Ces mastodontes dont les bourrelets dansaient la sarabande à chaque mouvement, avaient des cheveux bruns, lissés à l'aide d'huile, maintenus par un chignon.

Ils buvaient de la bière, du saké et d'autres liqueurs tout en engloutissant grâce à des baguettes en bois, une impressionnante abondance de nourriture : pâtés impériaux, riz, rouleaux de printemps, nems, sushis, beignets de crevettes, potages, et nouilles aux champignons dont le fumet odorant embaumé les lieux.

Au bout de la table s'entassaient des poissons : soles, dorades, fugu... Et des viandes : porc au caramel, canard laqué, poulet au gingembre, ainsi que des morceaux de bœufs accompagnés de légumes et de champignons shitake qui marinaient au fond de grosses marmites.

Les desserts, quant à eux, offraient des couleurs diaprées appétissantes : salades de fruits, litchis, ananas, perles de coco, poires aux miels, kiwis, mangues, gâteaux au soja... Un spectacle visuel étrange et intriguant !


Les autres adultes qu'elle croisait lui communiquaient des orientations contraires. Un tireur de pousse-pousse, dont l'essieu fléchissait sous le poids de l'homme qu'il transportait, faisait saillir les muscles de ses maigres mollets. Escorté d'un singe sur l'épaule, il l'informa même d'un regard oblique de tourner les talons.

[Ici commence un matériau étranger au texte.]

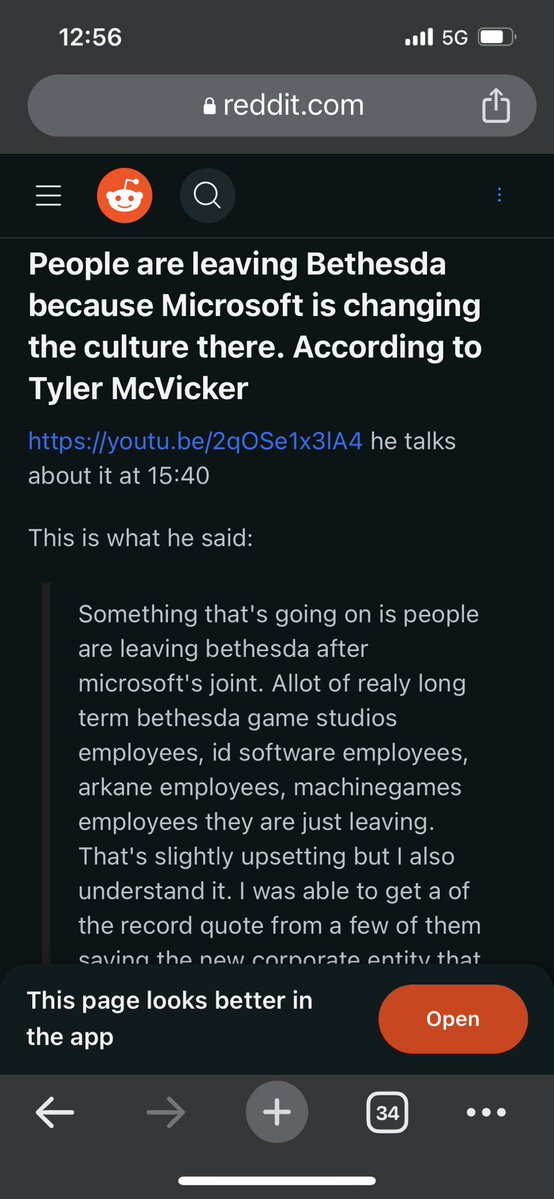Tap the Reddit Snoo logo
Screen dimensions: 554x1199
(125, 196)
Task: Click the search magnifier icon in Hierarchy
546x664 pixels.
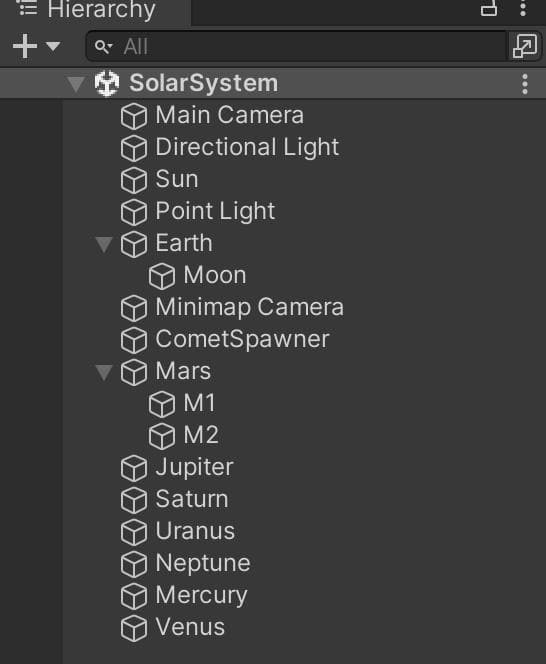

L'étoffe soyeuse, à longues manches flottantes du Jeune Kimono Rouge, gonflait au rythme de la chaleur du vent.


Elle brava les éléments et se retrouva devant un lac qui abritait sur son rivage une barque et en son centre une petite île où s'érigeait une pagode. Elle rejoignit le temple en forme de tour, aux neuf avants-toits grâce à l'embarcation.

Un jardin entourait le temple. À l'intérieur, un moine l'entretenait.

Parmi l'importante végétation, douze statues représentaient les animaux du zodiaque asiatique.

Il y avait le rat, le bœuf, le tigre, le lièvre, le dragon, le serpent, le cheval, la chèvre, le singe, le coq, le chien et le cochon.


Curieuse, elle avança sur les dalles rondes enfoncées dans la terre et s'agenouilla au pied d'un ginkgo biloba qui dominait une statue de bouddha.


Elle se reposa au son du crissement des feuilles d'arbres et à celui du clapotis de l'eau de la marre qui s'épanchait au centre de ce lieu fantastique. Des moineaux s'approchèrent si près d'elle que c'était comme si elle était l'un d'eux.


Sans boussole, l'aventurière ne savait plus où se trouvaient les points cardinaux. Elle regagna le flanc d'une colline escarpée, serpenta les rizières, et traversa les champs.


Le soleil vermillon illuminait la peau de son visage lorsqu'elle atteignit enfin la porte-lune de la maisonnette.

Elle cogna le heurtoir en métal provoquant un véritable charivari !


- Qui est là ?

- C'est moi, mamie ! Je te ramène un trousseau de couture.

- Tire, mon joyau, sur un nénuphar, mon vieux logis scindera.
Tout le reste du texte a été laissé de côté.